Image conversion

Convert PNG to SVG

Drop a PNG and get a scalable SVG outline back. The tracer produces a single-colour vector, so it works best for logos, icons, and line art. The conversion runs entirely in your browser, so the image never leaves your device.

About PNG to SVG

SVG is a vector format, shapes described as paths rather than pixels, so it scales to any size without blurring. Converting a PNG to SVG works by reading the image by brightness, finding the boundaries of the darker regions, and approximating them with smooth vector curves. The result is a single-colour (monochrome) outline rather than a full-colour copy, which is exactly what you want for a logo, icon, or piece of line art. Photographs and images with many colours or fine gradients do not trace well: they produce very large, complex SVGs that are unlikely to be useful.

Is it private?

Yes. The converter is WebAssembly and browser APIs running on your own machine. Nothing is uploaded, stored, or seen by us. There is no server to send files to.

Frequently asked questions

What kinds of images convert well to SVG?
Logos, icons, line art, and other high-contrast artwork trace cleanly into vector paths.

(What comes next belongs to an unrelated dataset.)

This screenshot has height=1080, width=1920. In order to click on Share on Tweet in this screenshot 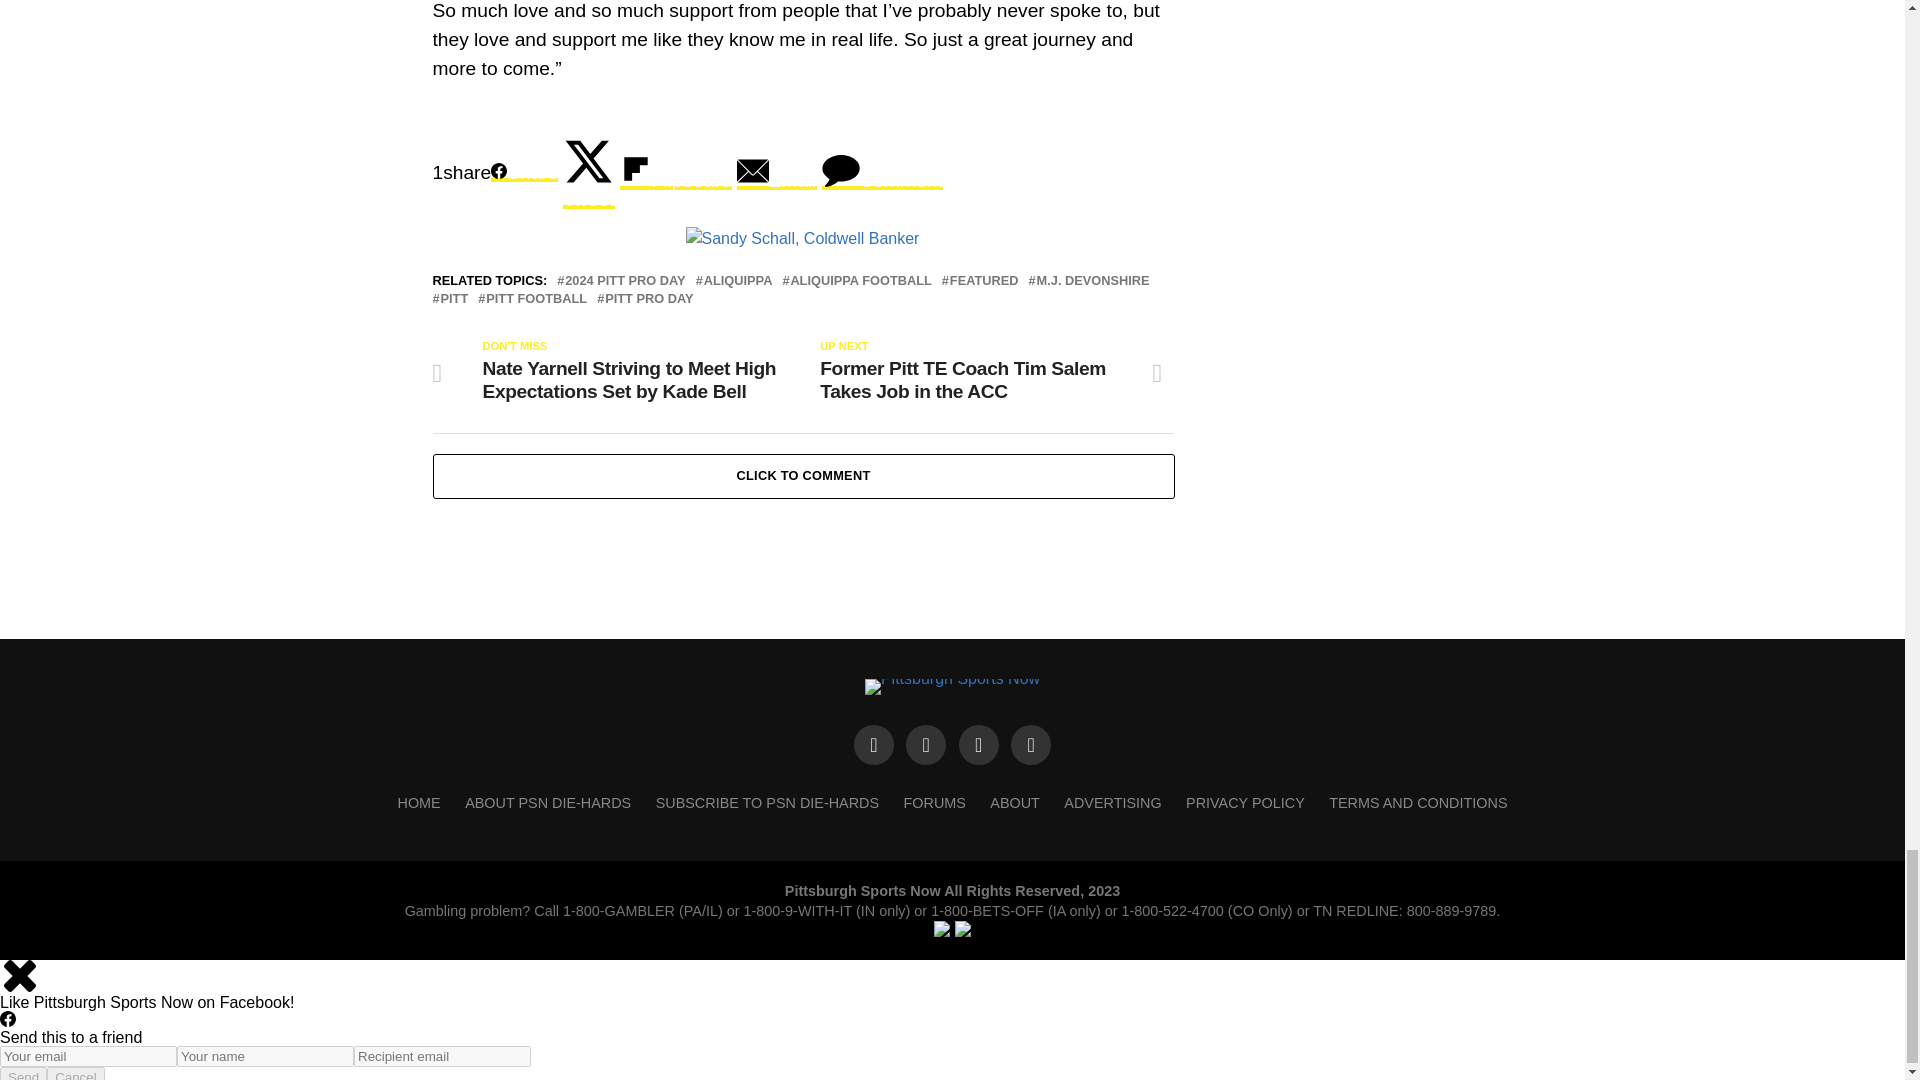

Photographs and images with many colours or fine gradients do not trace well and produce large, complex SVGs.
Will the SVG keep the original colours?
No. The tracer produces a single-colour (monochrome) vector outline of the shapes, not a full-colour copy. It reads the image by brightness and outlines the darker regions, which is ideal for a logo or icon you want as one solid colour, but it does not reproduce multi-colour artwork.
Are my images uploaded to a server?
No. The conversion runs on your device using WebAssembly and browser APIs. Your image is never sent anywhere, and the tool keeps working even if you go offline after the page loads.
Is it free, and do I need an account?
It is free with no watermarks, no daily caps, and no sign-up. Drop a file, convert it, and download the result.
Why does an SVG scale without blurring?
SVG is a vector format, so shapes are described as paths rather than pixels. The conversion traces the pixel boundaries and approximates them with vector curves, which can then be drawn at any size without blurring.